* DOCUMENT TEXT
┄┄┄┄┄┄┄┄┄┄
ASK HN: What is your main SEO Strategy? - brucedou

How to build more and more links?<p>Blog comment?
Paid review?
Paid links?
Links exchange?
Other service?
======
AznHisoka
Forget paid links, and even paid reviews, as well as link exchanges. All of
them are either not scalable, or inefficient.

Blog comments can work (check out CommentLuv).

The most efficient way is to build a great product and build connections with
bloggers/journalists before you need them. Talk to them about what interests
them. Ask them compelling questions. Heck, feed their ego. And when the time
comes, mention your site, and tell them to share it with anyone they think
would want it.

------
zeynalov
It's not so easy to explain the whole SEO process in a comment. People wrote
books for that. A good starting point is guides by seomoz.org. Blog comments,
paid links are not recommended, from comments no link juice passes, and google
already announced that the sites having paid links will be penalized.
┄┄┄┄┄┄┄┄┄┄
* DATA
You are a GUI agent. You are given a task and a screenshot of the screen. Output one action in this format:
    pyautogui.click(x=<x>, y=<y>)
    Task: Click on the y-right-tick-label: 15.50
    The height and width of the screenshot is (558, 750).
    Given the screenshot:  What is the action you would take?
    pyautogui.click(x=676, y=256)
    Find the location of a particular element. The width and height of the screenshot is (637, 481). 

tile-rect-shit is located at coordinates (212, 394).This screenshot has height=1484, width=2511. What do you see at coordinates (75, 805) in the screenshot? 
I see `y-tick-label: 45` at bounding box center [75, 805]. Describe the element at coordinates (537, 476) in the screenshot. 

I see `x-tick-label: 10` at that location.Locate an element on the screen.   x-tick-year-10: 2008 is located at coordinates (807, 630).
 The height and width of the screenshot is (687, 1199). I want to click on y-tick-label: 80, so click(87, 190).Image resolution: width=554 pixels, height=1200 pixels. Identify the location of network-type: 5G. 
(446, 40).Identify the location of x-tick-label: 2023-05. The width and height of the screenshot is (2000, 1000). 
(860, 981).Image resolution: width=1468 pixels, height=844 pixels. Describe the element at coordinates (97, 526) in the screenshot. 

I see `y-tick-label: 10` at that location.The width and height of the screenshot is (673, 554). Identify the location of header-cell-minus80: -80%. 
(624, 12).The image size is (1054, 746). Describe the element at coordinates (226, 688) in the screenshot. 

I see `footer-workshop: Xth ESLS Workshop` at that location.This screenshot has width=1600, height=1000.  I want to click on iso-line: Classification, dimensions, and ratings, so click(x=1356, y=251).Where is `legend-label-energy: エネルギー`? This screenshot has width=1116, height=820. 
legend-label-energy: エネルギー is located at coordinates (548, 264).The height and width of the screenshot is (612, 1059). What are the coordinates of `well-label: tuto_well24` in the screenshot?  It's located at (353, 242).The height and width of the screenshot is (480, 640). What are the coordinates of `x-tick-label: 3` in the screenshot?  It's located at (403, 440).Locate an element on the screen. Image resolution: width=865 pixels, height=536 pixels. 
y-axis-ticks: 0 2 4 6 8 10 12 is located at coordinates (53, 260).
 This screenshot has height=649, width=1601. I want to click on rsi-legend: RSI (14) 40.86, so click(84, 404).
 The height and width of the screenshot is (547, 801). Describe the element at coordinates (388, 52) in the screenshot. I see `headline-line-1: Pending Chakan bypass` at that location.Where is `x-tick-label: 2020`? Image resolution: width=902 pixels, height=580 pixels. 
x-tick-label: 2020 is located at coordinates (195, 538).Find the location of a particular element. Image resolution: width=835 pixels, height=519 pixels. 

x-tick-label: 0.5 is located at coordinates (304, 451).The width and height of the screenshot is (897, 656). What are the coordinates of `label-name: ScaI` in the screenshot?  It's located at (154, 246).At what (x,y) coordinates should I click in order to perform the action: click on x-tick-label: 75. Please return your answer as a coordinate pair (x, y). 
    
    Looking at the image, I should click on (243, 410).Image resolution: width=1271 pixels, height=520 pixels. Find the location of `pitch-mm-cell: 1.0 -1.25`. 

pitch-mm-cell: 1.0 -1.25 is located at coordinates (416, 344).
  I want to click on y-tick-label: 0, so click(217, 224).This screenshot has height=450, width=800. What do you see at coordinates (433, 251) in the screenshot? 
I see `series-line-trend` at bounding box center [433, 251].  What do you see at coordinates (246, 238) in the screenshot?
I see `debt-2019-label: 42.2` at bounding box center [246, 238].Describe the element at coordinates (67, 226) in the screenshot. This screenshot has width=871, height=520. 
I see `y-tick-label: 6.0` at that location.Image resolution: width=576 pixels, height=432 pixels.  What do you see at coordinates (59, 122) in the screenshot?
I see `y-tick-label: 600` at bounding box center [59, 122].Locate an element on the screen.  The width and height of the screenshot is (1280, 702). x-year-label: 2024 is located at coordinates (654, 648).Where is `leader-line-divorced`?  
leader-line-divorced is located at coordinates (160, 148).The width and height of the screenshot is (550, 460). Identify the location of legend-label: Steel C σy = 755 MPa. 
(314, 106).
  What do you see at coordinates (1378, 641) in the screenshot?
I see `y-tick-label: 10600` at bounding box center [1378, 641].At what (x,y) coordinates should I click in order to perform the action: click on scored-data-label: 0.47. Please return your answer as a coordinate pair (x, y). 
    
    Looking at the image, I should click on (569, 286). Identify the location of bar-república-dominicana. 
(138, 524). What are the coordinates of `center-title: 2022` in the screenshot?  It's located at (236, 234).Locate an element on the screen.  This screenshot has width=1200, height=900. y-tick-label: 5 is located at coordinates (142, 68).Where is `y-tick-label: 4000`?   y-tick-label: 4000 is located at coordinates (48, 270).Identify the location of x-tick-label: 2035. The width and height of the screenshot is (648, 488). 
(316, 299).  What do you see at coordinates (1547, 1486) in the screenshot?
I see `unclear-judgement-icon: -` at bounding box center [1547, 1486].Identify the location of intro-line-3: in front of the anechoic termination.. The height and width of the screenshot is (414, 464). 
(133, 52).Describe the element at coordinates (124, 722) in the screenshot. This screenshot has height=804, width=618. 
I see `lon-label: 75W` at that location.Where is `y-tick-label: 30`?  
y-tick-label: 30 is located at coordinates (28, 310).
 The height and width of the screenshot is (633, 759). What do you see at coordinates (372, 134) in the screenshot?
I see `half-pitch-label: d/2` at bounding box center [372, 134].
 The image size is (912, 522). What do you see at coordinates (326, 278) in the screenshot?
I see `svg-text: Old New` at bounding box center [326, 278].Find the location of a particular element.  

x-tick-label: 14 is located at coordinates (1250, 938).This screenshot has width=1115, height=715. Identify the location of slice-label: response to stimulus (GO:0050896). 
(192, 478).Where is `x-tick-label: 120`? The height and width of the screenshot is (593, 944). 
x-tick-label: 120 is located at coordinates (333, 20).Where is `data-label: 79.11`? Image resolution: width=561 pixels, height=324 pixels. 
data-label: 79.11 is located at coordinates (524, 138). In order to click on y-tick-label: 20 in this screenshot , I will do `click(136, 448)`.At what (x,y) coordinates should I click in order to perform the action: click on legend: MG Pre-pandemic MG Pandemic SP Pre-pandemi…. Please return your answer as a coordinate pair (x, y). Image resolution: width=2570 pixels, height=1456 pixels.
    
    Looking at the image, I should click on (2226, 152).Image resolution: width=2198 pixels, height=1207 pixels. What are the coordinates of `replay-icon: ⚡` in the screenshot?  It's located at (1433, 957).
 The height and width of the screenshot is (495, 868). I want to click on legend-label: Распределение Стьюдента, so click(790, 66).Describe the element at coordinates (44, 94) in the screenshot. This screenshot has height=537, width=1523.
┄┄┄┄┄┄┄┄┄┄
* WHAT YOU HAVE TO DO
Carry on the Ask HN thread about SEO link-building strategy, picking up right after its last sentence.

* ANSWER BOX
Reciprocal links are also not recommended, from homepage to homepage link
exchange can be harmful, google spam team everyday reviews websites with that
issue. Best way for the backlinks is having valuable content that people will
link back without asking them.

------
jaequery
if at all possible, i'd say it's guest blogging / writing. this not only build
high quality links but it spurs instant virality when done correctly.